Prompt:
Reproduce only the part of the listing that opens with the line containing "You are a computer-use agent. The" and closes with the line containing "(x=248, y=472)", substituting "Command" for each occurrence of "Instruction" and leaving everything else unchanged.

Available data:
■ ■ ■ ■

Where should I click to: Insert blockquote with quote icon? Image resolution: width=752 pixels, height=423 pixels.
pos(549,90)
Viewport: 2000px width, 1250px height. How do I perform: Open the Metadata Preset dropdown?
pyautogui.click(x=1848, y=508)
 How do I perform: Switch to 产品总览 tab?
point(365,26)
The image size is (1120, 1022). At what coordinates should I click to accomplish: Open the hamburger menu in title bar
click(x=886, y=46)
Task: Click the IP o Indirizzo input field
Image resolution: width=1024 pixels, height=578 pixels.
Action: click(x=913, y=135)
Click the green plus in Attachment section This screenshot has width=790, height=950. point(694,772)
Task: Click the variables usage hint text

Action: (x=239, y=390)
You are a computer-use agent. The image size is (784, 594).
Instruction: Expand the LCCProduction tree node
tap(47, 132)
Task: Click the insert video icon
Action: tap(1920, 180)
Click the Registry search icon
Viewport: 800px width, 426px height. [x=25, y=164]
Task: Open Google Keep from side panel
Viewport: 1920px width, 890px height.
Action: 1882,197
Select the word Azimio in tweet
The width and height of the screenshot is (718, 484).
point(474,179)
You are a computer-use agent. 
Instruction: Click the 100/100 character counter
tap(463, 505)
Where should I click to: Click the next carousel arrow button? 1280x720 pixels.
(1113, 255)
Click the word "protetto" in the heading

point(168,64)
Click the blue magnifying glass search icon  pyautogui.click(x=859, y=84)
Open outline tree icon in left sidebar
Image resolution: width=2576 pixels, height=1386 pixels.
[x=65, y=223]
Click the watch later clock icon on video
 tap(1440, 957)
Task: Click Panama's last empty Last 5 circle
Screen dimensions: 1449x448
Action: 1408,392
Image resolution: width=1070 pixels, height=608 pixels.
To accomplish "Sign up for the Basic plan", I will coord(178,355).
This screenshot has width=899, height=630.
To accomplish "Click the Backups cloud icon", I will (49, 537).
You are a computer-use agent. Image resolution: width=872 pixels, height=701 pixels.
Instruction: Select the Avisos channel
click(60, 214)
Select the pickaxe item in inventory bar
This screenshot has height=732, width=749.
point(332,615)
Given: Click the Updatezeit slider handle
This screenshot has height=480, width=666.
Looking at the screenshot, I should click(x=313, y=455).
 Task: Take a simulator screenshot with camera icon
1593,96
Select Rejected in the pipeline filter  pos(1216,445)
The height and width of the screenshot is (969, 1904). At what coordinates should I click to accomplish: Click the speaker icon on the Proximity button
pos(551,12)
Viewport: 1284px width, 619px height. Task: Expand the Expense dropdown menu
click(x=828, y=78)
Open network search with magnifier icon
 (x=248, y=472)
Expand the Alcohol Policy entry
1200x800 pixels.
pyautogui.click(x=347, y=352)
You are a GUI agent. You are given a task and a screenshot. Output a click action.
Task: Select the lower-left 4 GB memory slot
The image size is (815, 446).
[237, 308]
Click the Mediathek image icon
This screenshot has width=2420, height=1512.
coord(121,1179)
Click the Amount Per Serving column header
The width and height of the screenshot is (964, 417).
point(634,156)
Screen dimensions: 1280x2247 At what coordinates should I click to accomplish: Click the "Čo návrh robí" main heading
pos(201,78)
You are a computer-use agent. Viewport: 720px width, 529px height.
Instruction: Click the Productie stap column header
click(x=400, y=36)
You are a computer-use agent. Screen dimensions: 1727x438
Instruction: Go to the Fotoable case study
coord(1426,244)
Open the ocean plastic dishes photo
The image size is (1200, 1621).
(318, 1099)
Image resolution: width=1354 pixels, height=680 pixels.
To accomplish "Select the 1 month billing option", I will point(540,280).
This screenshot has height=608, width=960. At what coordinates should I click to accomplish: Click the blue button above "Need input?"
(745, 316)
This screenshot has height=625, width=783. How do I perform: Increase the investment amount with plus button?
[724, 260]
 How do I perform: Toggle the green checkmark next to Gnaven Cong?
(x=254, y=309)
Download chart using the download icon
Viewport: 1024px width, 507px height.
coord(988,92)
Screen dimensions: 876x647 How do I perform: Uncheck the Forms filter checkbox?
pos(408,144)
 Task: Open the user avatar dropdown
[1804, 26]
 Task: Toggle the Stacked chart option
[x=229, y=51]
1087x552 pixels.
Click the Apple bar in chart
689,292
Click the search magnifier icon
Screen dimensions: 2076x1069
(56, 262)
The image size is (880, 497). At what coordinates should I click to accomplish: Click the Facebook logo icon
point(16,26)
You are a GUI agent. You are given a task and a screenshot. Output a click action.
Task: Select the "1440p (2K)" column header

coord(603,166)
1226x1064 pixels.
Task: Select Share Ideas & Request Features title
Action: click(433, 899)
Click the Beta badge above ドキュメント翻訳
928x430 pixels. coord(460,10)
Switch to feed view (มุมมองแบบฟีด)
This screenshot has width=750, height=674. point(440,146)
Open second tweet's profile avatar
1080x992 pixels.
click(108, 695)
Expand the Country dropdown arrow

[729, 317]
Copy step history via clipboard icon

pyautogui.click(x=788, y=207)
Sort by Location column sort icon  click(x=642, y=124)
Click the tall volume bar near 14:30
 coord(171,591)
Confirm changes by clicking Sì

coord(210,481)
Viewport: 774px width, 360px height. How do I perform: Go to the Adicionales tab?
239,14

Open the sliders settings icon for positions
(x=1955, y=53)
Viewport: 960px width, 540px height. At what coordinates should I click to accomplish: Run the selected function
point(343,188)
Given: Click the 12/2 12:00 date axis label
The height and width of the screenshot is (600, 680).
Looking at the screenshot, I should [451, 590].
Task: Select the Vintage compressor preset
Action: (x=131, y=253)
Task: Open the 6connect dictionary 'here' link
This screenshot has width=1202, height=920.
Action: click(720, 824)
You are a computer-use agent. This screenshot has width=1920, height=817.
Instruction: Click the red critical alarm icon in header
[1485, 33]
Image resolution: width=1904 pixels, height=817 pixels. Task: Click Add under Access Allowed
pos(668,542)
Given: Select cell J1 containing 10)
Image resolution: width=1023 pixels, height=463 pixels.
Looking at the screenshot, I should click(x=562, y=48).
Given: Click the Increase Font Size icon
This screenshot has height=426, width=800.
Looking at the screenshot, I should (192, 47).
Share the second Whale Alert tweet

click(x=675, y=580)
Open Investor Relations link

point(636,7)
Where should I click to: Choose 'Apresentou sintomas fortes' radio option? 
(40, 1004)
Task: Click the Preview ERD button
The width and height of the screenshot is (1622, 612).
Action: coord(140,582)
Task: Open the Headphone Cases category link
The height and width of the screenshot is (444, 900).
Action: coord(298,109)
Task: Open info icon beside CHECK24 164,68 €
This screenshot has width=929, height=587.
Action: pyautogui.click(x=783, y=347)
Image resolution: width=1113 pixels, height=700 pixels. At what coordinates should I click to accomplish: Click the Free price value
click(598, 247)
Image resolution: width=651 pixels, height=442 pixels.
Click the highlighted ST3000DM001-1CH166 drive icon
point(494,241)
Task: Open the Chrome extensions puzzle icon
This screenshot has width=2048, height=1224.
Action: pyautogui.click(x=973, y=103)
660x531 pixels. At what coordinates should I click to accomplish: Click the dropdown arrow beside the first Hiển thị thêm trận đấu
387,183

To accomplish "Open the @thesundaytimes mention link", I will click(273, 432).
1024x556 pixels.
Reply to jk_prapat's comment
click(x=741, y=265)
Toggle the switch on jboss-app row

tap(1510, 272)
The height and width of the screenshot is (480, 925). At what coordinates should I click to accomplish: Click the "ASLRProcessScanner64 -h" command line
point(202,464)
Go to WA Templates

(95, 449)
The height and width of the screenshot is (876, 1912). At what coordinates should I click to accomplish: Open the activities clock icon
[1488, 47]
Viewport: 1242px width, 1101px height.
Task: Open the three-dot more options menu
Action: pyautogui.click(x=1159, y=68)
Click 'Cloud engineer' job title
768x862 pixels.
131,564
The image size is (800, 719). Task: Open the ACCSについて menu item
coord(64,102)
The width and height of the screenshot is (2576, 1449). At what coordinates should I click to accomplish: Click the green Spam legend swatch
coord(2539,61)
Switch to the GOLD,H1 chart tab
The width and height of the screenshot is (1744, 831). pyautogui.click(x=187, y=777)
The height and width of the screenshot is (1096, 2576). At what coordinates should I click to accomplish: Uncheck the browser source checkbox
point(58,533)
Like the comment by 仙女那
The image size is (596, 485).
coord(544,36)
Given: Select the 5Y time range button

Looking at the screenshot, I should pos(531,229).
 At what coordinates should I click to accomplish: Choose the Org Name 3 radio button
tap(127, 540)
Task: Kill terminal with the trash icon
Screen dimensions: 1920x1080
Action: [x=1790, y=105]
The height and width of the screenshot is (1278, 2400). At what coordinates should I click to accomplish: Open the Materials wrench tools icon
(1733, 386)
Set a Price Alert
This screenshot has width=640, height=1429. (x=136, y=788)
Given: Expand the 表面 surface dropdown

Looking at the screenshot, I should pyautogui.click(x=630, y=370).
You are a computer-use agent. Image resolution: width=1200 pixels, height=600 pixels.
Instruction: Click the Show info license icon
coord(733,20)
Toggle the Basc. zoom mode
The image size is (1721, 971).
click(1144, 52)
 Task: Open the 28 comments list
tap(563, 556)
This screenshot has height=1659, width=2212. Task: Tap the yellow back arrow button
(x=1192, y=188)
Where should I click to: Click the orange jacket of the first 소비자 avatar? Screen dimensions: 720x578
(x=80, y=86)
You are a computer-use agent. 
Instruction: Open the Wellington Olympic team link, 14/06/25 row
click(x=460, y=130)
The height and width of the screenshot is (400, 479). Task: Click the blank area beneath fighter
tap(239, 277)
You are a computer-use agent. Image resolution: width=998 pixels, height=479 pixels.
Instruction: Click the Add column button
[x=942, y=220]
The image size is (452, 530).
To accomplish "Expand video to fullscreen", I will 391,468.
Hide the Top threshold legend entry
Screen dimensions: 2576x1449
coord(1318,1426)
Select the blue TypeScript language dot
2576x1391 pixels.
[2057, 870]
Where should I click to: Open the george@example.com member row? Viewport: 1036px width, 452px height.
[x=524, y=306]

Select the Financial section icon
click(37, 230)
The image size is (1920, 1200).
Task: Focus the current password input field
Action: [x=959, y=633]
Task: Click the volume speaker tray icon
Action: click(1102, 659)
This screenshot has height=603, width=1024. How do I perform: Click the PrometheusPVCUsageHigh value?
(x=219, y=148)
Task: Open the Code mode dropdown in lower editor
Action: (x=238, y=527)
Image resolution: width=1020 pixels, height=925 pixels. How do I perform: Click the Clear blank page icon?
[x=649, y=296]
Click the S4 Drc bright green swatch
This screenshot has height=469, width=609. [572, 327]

■ ■ ■ ■

Solution to this problem:
You are a computer-use agent. The image size is (784, 594).
Command: Expand the LCCProduction tree node
tap(47, 132)
Task: Click the insert video icon
Action: tap(1920, 180)
Click the Registry search icon
Viewport: 800px width, 426px height. [x=25, y=164]
Task: Open Google Keep from side panel
Viewport: 1920px width, 890px height.
Action: 1882,197
Select the word Azimio in tweet
The width and height of the screenshot is (718, 484).
point(474,179)
You are a computer-use agent. 
Command: Click the 100/100 character counter
tap(463, 505)
Where should I click to: Click the next carousel arrow button? 1280x720 pixels.
(1113, 255)
Click the word "protetto" in the heading

point(168,64)
Click the blue magnifying glass search icon  pyautogui.click(x=859, y=84)
Open outline tree icon in left sidebar
Image resolution: width=2576 pixels, height=1386 pixels.
[x=65, y=223]
Click the watch later clock icon on video
 tap(1440, 957)
Task: Click Panama's last empty Last 5 circle
Screen dimensions: 1449x448
Action: 1408,392
Image resolution: width=1070 pixels, height=608 pixels.
To accomplish "Sign up for the Basic plan", I will coord(178,355).
This screenshot has width=899, height=630.
To accomplish "Click the Backups cloud icon", I will (49, 537).
You are a computer-use agent. Image resolution: width=872 pixels, height=701 pixels.
Command: Select the Avisos channel
click(60, 214)
Select the pickaxe item in inventory bar
This screenshot has height=732, width=749.
point(332,615)
Given: Click the Updatezeit slider handle
This screenshot has height=480, width=666.
Looking at the screenshot, I should click(x=313, y=455).
 Task: Take a simulator screenshot with camera icon
1593,96
Select Rejected in the pipeline filter  pos(1216,445)
The height and width of the screenshot is (969, 1904). At what coordinates should I click to accomplish: Click the speaker icon on the Proximity button
pos(551,12)
Viewport: 1284px width, 619px height. Task: Expand the Expense dropdown menu
click(x=828, y=78)
Open network search with magnifier icon
 (x=248, y=472)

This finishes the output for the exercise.